EXERCISE INSTRUCTIONS: Find the line that contains "Toggle the Analyzer display button". Output it and every line after it to the end of the records, exactly as they appear.

THE RECORDS:

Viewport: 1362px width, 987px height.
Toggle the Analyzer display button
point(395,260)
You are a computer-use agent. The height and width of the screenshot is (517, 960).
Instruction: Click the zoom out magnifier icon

RESULT BELOW:
Toggle the Analyzer display button
point(395,260)
You are a computer-use agent. The height and width of the screenshot is (517, 960).
Instruction: Click the zoom out magnifier icon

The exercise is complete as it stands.